How much can code execution with MCP actually reduce token usage?

It depends on how many tools you load and how you measure. Anthropic reported the most dramatic result: 150,000 tokens down to 2,000 (98.7%) on a Google Drive to Salesforce workflow. Independent tests land lower but still large: AIMultiple measured a 78.5% input-token reduction with GPT-4.1 against Bright Data's MCP server, and Bifrost saw savings scale with tool count, 58% at 96 tools, 84.5% at 251, and 92.8% at 508. Cloudflare's Code Mode hit 99.9% on a 2,500-endpoint API. The pattern's value grows with the number of tool definitions you would otherwise load upfront, so small toolsets see modest gains while large enterprise stacks see the headline numbers.

Does code execution with MCP make agents slower or faster?

It is a tradeoff, not a free speedup.

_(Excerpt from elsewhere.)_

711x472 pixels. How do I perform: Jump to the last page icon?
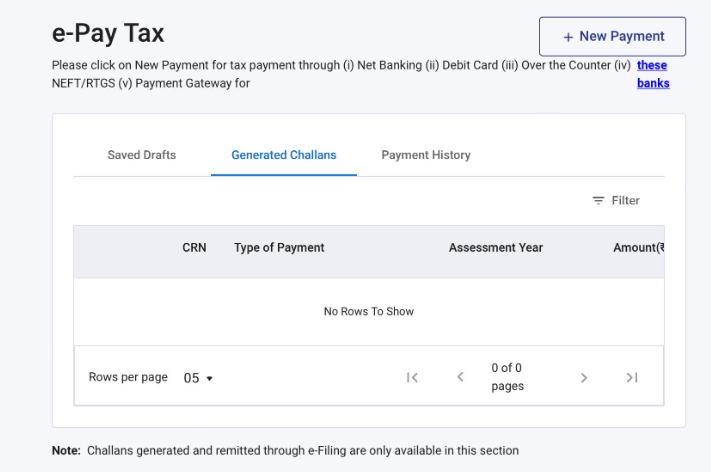click(632, 377)
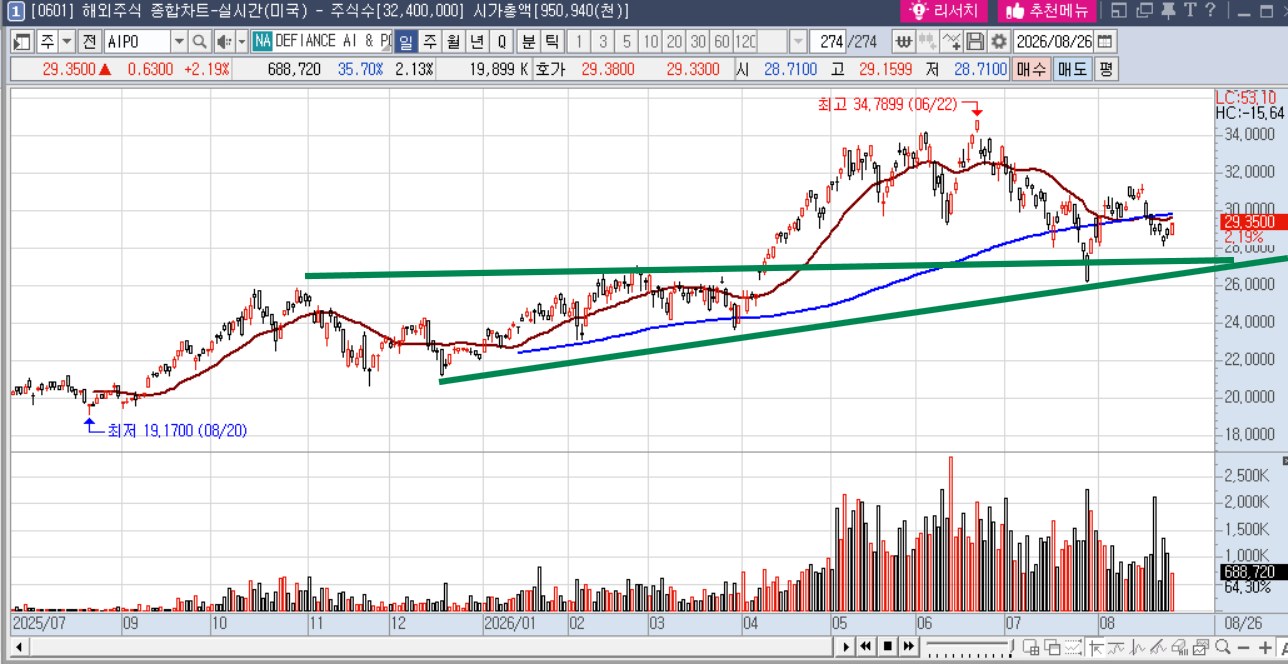The width and height of the screenshot is (1288, 664).
Task: Click the speaker sound alert icon
Action: 224,42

AIMultiple's controlled test measured a roughly 7% latency increase per call (10.37s vs 9.66s) because the agent generates and runs more output tokens of code. The latency benefit is structural, not per-call: a multi-step task that needs eight sequential tool calls can collapse into one code execution round trip, cutting model invocations significantly. So end-to-end wall-clock time often drops for multi-tool workflows even when a single call gets slightly slower. Treat per-call latency and total task latency as separate metrics, and benchmark your own workload rather than assuming a fixed gain.

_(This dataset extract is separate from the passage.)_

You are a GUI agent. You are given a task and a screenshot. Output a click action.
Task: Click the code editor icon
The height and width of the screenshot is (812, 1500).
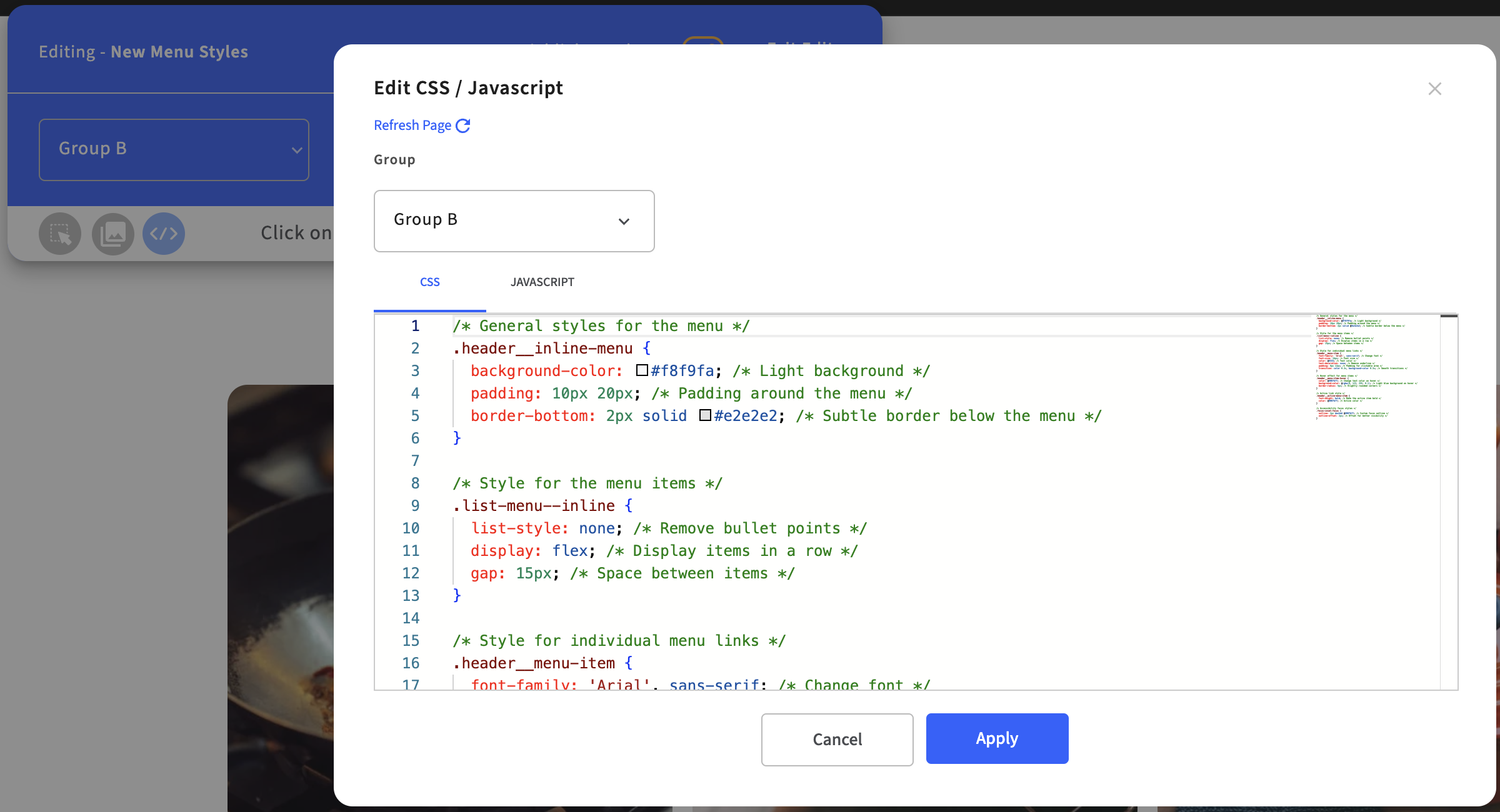(164, 234)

What is the difference between code execution with MCP and the Tool Search Tool?

They solve the same problem differently. Anthropic's Tool Search Tool, from the November 24 2025 advanced tool use release, keeps normal tool calling but loads definitions on demand, cutting tool-definition tokens about 85% (from roughly 77K to 8.7K). Code execution with MCP, from November 4 2025, goes further: it exposes tools as a filesystem of code APIs the model calls programmatically, so it can also chain calls, filter results, and avoid piping intermediate data through context. Tool Search is lower risk and needs no sandbox; code execution delivers bigger savings (up to 98.7%) plus orchestration power but requires a secure execution environment. Many teams start with Tool Search and adopt code execution as toolsets grow.

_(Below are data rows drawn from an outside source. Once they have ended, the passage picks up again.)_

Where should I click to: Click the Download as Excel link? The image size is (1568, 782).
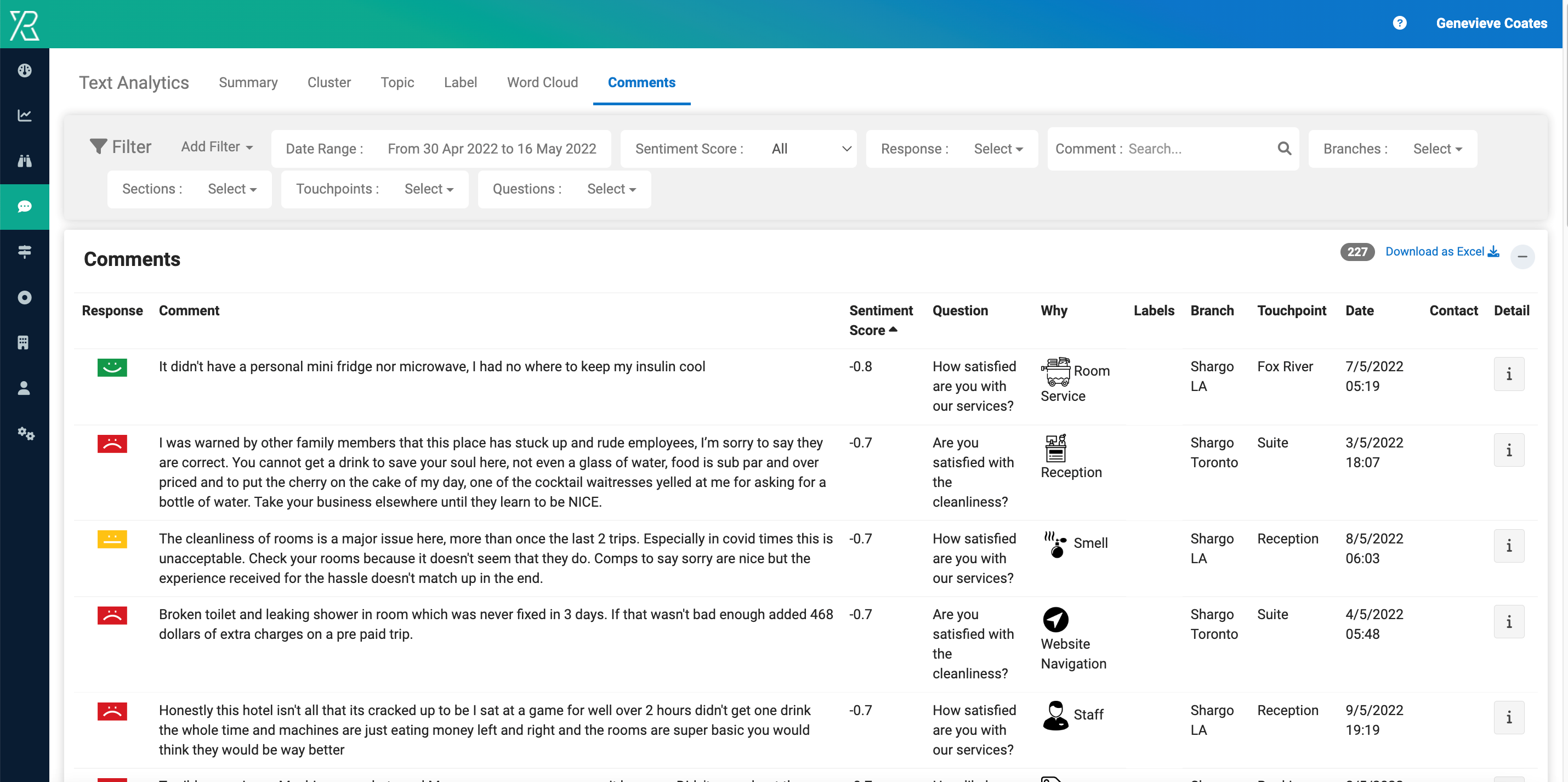(1441, 251)
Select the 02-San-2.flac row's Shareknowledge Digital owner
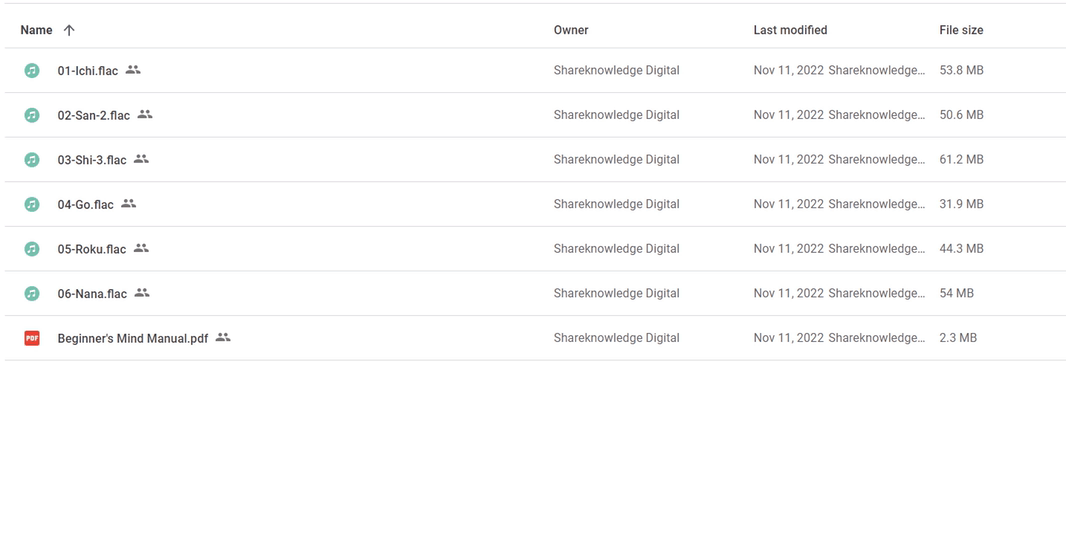Image resolution: width=1066 pixels, height=556 pixels. pyautogui.click(x=617, y=115)
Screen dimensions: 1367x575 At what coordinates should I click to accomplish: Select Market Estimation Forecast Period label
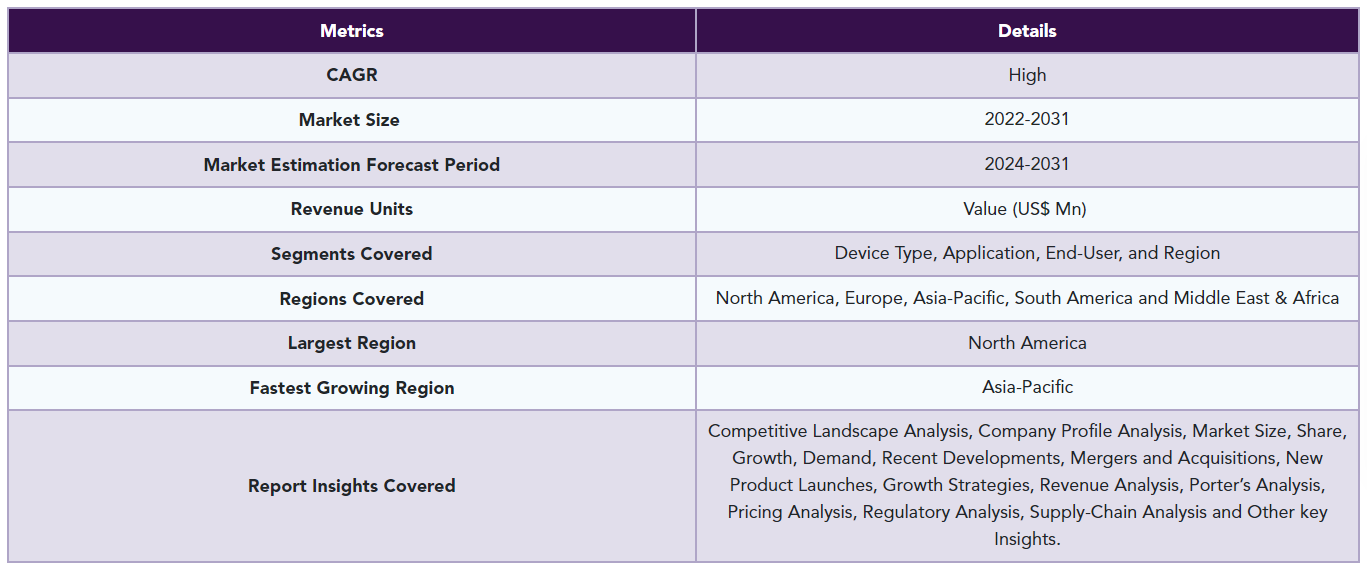click(352, 165)
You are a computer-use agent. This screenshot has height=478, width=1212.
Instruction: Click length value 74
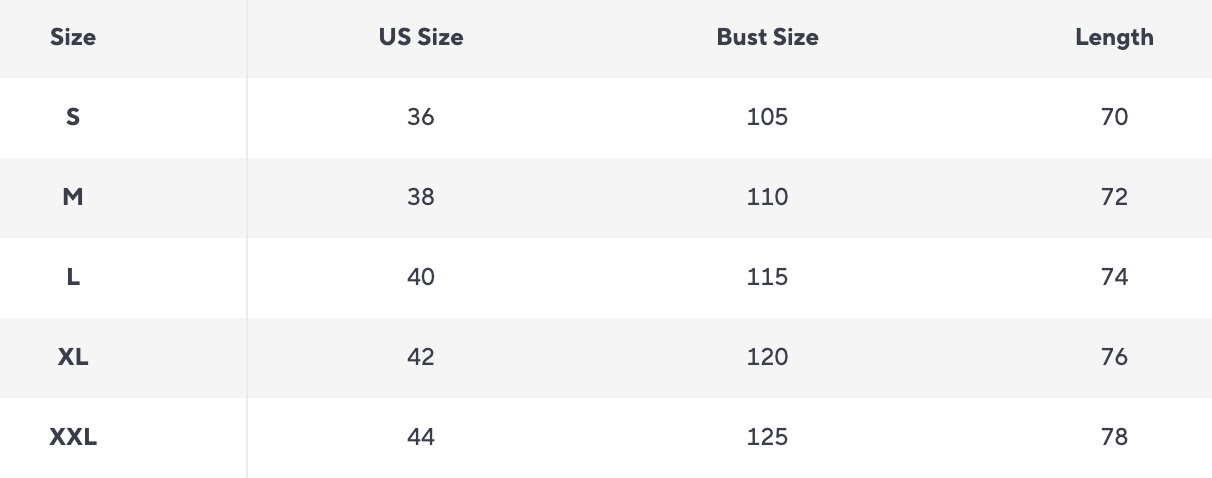click(1114, 277)

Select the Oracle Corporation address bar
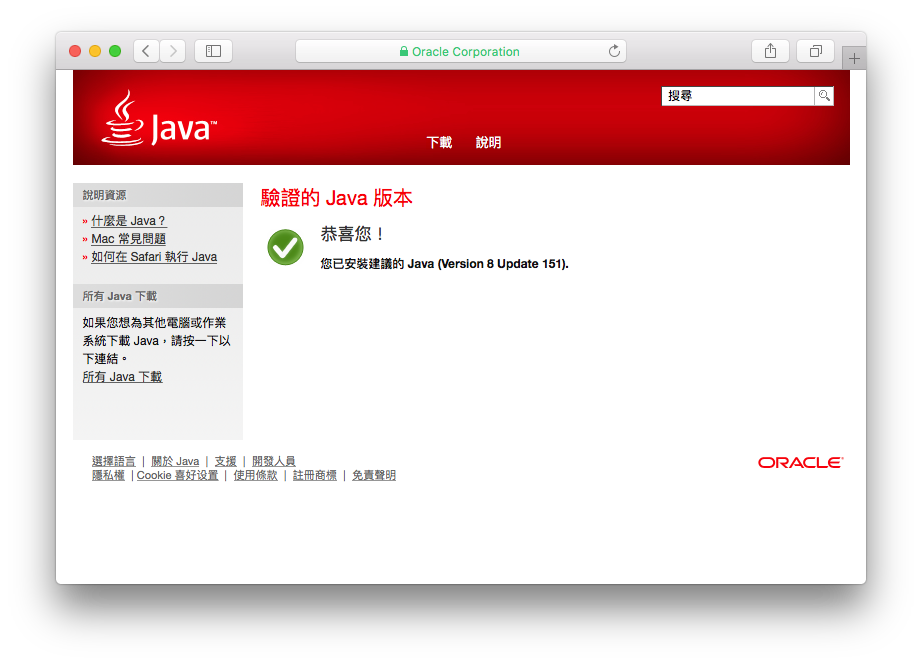[x=460, y=51]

Is code execution with MCP a security risk?

It introduces real attack surface you must contain. Running model-generated code means a sandbox handling potentially untrusted instructions, so isolation is non-negotiable. Cloudflare runs Code Mode inside a V8 isolate with no filesystem; Anthropic's reference pattern uses a sandboxed runtime. You should add network egress controls, per-tool permission scoping, resource and timeout limits, and audit logging of every executed snippet. The same prompt-injection risks that affect tool calling apply here, amplified because the model can now compose operations. Treat the sandbox like any code-execution service: least privilege, no ambient credentials, and review the logs. Done correctly, the blast radius stays contained while you capture the 78 to 99 percent token savings.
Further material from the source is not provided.